***** Records to process *****
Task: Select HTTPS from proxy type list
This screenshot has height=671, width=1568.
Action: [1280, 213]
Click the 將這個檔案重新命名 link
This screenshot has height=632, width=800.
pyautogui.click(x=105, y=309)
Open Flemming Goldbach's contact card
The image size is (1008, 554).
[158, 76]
*****
***** Records to process *****
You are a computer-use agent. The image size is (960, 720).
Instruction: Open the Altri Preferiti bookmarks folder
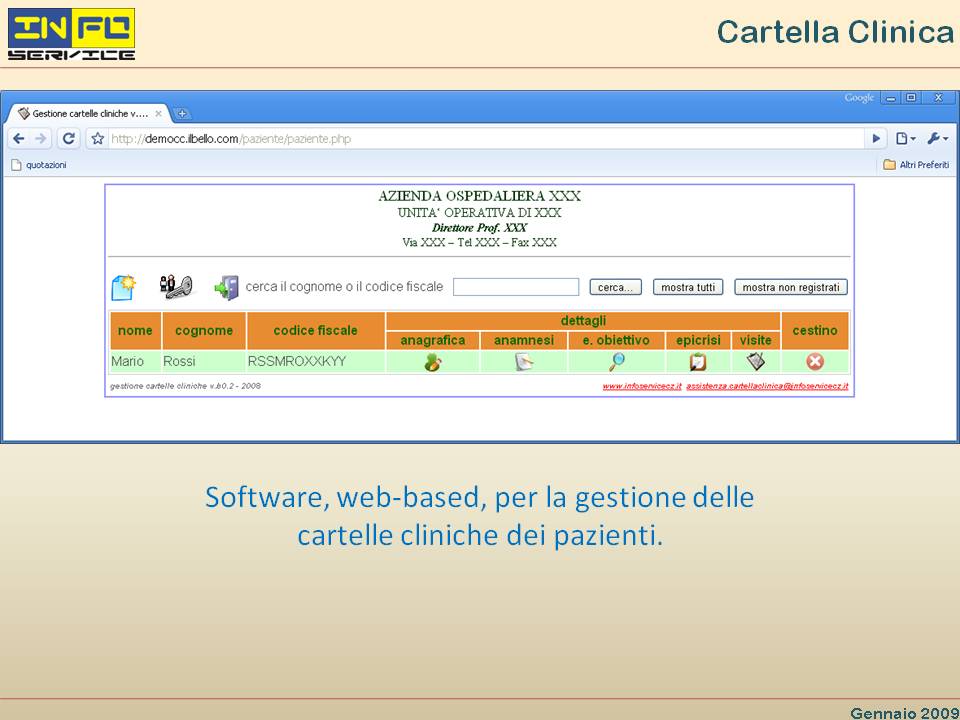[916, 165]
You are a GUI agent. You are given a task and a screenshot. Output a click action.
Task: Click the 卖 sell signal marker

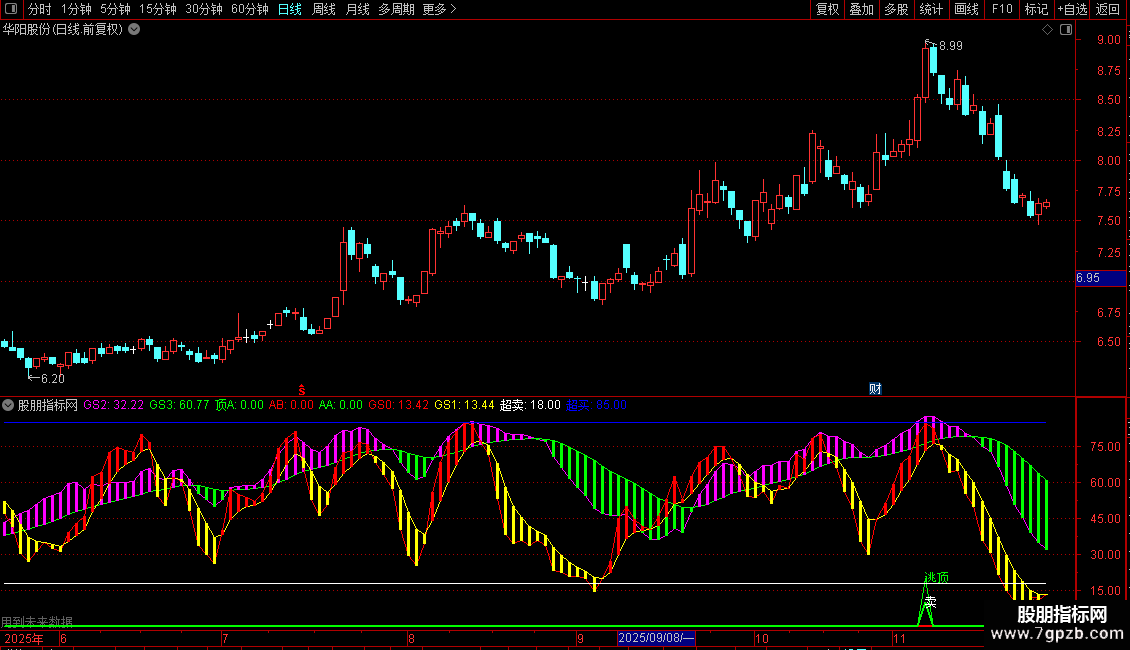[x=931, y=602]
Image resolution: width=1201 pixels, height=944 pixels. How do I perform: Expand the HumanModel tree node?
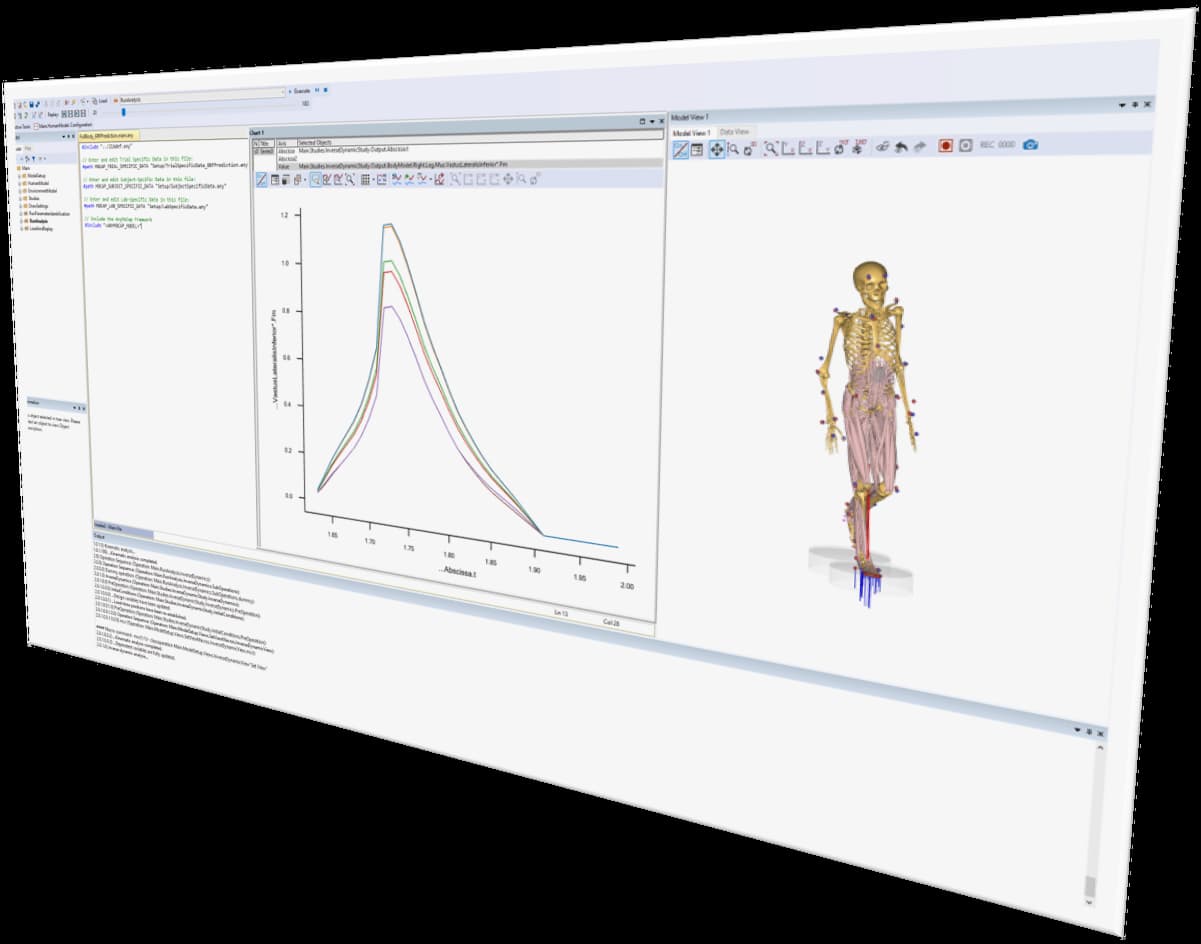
*****
In the records above, find the line containing "Task: Click the 卖 sell signal marker" and the line containing "Image resolution: width=1201", then give both of them again word for word along with every line between. Omit any pictures.

Task: Click the 卖 sell signal marker

[x=931, y=602]
Image resolution: width=1201 pixels, height=944 pixels. How do I perform: Expand the HumanModel tree node?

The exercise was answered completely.